**Exercise directions:**
Would you restate the entries below word for word, leaving out the images?

**Record set:**
[Start of Attachment]

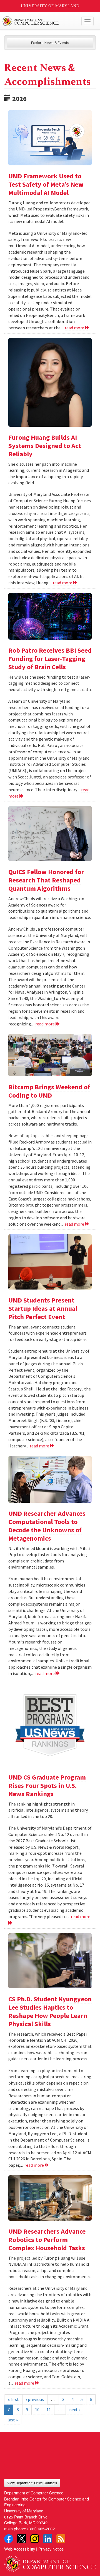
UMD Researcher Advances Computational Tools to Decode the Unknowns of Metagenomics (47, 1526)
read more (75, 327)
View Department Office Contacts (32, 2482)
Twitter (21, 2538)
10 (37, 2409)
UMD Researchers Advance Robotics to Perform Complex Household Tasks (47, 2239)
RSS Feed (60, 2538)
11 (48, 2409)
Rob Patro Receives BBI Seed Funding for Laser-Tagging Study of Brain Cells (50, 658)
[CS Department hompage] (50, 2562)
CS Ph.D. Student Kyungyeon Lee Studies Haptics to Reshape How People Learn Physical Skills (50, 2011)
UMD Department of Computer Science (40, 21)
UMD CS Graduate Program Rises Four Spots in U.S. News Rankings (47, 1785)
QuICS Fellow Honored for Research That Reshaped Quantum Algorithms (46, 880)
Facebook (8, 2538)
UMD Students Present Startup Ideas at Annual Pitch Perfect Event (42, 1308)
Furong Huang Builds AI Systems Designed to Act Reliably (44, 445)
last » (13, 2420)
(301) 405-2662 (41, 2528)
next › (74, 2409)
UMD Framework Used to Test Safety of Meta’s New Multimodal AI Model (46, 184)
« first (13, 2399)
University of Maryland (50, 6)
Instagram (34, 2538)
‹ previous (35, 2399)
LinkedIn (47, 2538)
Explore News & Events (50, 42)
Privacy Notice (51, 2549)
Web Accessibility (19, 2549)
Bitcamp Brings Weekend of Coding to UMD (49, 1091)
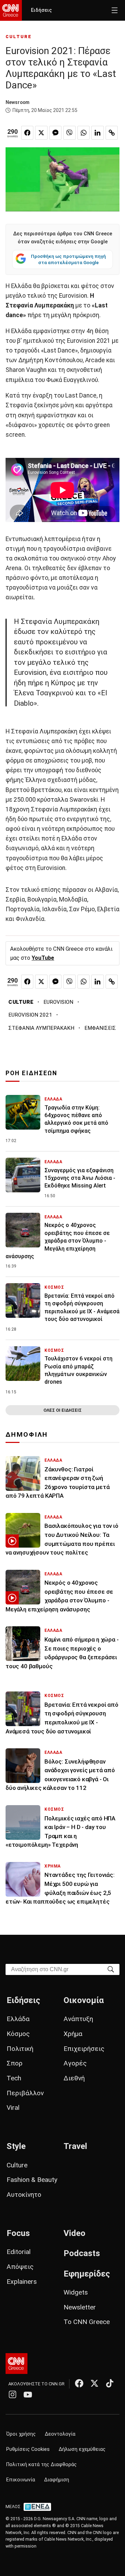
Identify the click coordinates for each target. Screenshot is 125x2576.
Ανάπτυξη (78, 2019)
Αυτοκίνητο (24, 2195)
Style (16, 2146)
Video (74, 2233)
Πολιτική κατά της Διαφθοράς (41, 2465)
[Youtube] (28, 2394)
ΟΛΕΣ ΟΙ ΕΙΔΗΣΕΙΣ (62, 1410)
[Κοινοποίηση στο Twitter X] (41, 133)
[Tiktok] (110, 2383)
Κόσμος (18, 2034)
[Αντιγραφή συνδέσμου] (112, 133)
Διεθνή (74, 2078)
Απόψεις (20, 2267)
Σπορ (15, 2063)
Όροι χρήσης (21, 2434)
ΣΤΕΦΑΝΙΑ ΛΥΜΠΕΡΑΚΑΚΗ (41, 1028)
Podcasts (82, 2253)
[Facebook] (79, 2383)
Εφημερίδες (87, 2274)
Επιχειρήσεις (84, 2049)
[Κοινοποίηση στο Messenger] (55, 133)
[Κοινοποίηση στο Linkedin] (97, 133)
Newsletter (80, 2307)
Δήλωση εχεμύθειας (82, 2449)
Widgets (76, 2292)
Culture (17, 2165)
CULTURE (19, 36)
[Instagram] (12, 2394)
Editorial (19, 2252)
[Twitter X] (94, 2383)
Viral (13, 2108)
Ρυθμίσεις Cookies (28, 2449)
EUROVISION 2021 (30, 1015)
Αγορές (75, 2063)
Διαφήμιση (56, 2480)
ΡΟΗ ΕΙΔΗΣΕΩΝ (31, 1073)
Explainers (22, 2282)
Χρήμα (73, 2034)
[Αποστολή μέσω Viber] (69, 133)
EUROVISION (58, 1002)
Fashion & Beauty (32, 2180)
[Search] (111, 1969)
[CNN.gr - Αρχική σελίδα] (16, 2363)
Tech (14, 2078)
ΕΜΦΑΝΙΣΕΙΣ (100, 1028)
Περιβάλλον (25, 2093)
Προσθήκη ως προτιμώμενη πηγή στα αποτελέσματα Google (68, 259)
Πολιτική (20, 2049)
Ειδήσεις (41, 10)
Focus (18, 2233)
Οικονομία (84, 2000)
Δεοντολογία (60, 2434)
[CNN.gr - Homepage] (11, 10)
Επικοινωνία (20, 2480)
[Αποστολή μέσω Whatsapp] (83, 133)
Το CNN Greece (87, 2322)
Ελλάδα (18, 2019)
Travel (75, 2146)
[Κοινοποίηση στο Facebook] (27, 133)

[End of Attachment]

**Solution to the exercise:**
UMD Researcher Advances Computational Tools to Decode the Unknowns of Metagenomics (47, 1526)
read more (75, 327)
View Department Office Contacts (32, 2482)
Twitter (21, 2538)
10 (37, 2409)
UMD Researchers Advance Robotics to Perform Complex Household Tasks (47, 2239)
RSS Feed (60, 2538)
11 (48, 2409)
Rob Patro Receives BBI Seed Funding for Laser-Tagging Study of Brain Cells (50, 658)
[CS Department hompage] (50, 2562)
CS Ph.D. Student Kyungyeon Lee Studies Haptics to Reshape How People Learn Physical Skills (50, 2011)
UMD Department of Computer Science (40, 21)
UMD CS Graduate Program Rises Four Spots in U.S. News Rankings (47, 1785)
QuICS Fellow Honored for Research That Reshaped Quantum Algorithms (46, 880)
Facebook (8, 2538)
UMD Students Present Startup Ideas at Annual Pitch Perfect Event (42, 1308)
Furong Huang Builds AI Systems Designed to Act Reliably (44, 445)
last » (13, 2420)
(301) 405-2662 (41, 2528)
next › (74, 2409)
UMD Framework Used to Test Safety of Meta’s New Multimodal AI Model (46, 184)
« first (13, 2399)
University of Maryland (50, 6)
Instagram (34, 2538)
‹ previous (35, 2399)
LinkedIn (47, 2538)
Explore News & Events (50, 42)
Privacy Notice (51, 2549)
Web Accessibility (19, 2549)
Bitcamp Brings Weekend of Coding to UMD (49, 1091)
Identify the click coordinates for each target. Screenshot is 125x2576.
Ανάπτυξη (78, 2019)
Αυτοκίνητο (24, 2195)
Style (16, 2146)
Video (74, 2233)
Πολιτική κατά της Διαφθοράς (41, 2465)
[Youtube] (28, 2394)
ΟΛΕΣ ΟΙ ΕΙΔΗΣΕΙΣ (62, 1410)
[Κοινοποίηση στο Twitter X] (41, 133)
[Tiktok] (110, 2383)
Κόσμος (18, 2034)
[Αντιγραφή συνδέσμου] (112, 133)
Διεθνή (74, 2078)
Απόψεις (20, 2267)
Σπορ (15, 2063)
Όροι χρήσης (21, 2434)
ΣΤΕΦΑΝΙΑ ΛΥΜΠΕΡΑΚΑΚΗ (41, 1028)
Podcasts (82, 2253)
[Facebook] (79, 2383)
Εφημερίδες (87, 2274)
Επιχειρήσεις (84, 2049)
[Κοινοποίηση στο Messenger] (55, 133)
[Κοινοποίηση στο Linkedin] (97, 133)
Newsletter (80, 2307)
Δήλωση εχεμύθειας (82, 2449)
Widgets (76, 2292)
Culture (17, 2165)
CULTURE (19, 36)
[Instagram] (12, 2394)
Editorial (19, 2252)
[Twitter X] (94, 2383)
Viral (13, 2108)
Ρυθμίσεις Cookies (28, 2449)
EUROVISION 2021 (30, 1015)
Αγορές (75, 2063)
Διαφήμιση (56, 2480)
ΡΟΗ ΕΙΔΗΣΕΩΝ (31, 1073)
Explainers (22, 2282)
Χρήμα (73, 2034)
[Αποστολή μέσω Viber] (69, 133)
EUROVISION (58, 1002)
Fashion & Beauty (32, 2180)
[Search] (111, 1969)
[CNN.gr - Αρχική σελίδα] (16, 2363)
Tech (14, 2078)
ΕΜΦΑΝΙΣΕΙΣ (100, 1028)
Περιβάλλον (25, 2093)
Προσθήκη ως προτιμώμενη πηγή στα αποτελέσματα Google (68, 259)
Πολιτική (20, 2049)
Ειδήσεις (41, 10)
Focus (18, 2233)
Οικονομία (84, 2000)
Δεοντολογία (60, 2434)
[CNN.gr - Homepage] (11, 10)
Επικοινωνία (20, 2480)
[Αποστολή μέσω Whatsapp] (83, 133)
Το CNN Greece (87, 2322)
Ελλάδα (18, 2019)
Travel (75, 2146)
[Κοινοποίηση στο Facebook] (27, 133)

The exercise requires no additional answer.